Using multi-temporal satellite remote sensing images can not only reflect the distribution and dynamic changes of suspended sediment in large areas of sea, but also determine the range of high sand content during strong wind weather. This information is essential for new port site selection, new channel opening, offshore oil exploitation, and solving old port siltation issues.
Satellite remote sensing information can be used for fisheries marine environment research, mainly:
Inversion of water temperature: the temperature of seawater is closely related to the survival and migration of fish species. Different fish species not only have their own suitable temperature range for survival, but also undergo seasonal migration. Meteorological satellites can provide large-area sea-surface temperature information for fisheries production services.

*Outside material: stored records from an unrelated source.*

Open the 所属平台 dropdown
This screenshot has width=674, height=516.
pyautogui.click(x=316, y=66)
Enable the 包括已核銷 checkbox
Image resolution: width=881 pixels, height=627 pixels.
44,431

Flow barrier research: there are different flow systems in the ocean, and there is a large temperature gradient between different flow systems, referred to as flow barriers. After density segmentation processing of the infrared image by computer, the distribution of different flow systems can be clearly reflected, providing indicators for determining the central fishing ground.
Monitoring of small-scale hydrological phenomena in fishing grounds: when a vortex with a diameter of tens to hundreds of kilometers is found in the fishing ground through satellite monitoring, a central fishing ground can be formed near the center of the vortex.
Analysis of chlorophyll concentration: marine fishing resources are based on the annual production of plankton. By measuring the annual production of plankton, the potential fishing resources can be estimated. Marine chlorophyll is an important parameter reflecting the photosynthesis of marine plankton. Meteorological satellites can provide the distribution of relative chlorophyll concentration in the ocean.
With the increasing proportion of the marine economy in the total national economic output value, marine nearshore water pollution is becoming increasingly serious. Traditional monitoring methods for marine nearshore water quality have been unable to meet actual requirements due to small spatial coverage and low observation frequency, and it is urgent to use remote sensing and other high-tech methods to achieve near-real-time and high-frequency monitoring of marine nearshore water quality. Remote sensing satellites can provide water-quality classification images, water temperature, suspended matter, and water pollution status.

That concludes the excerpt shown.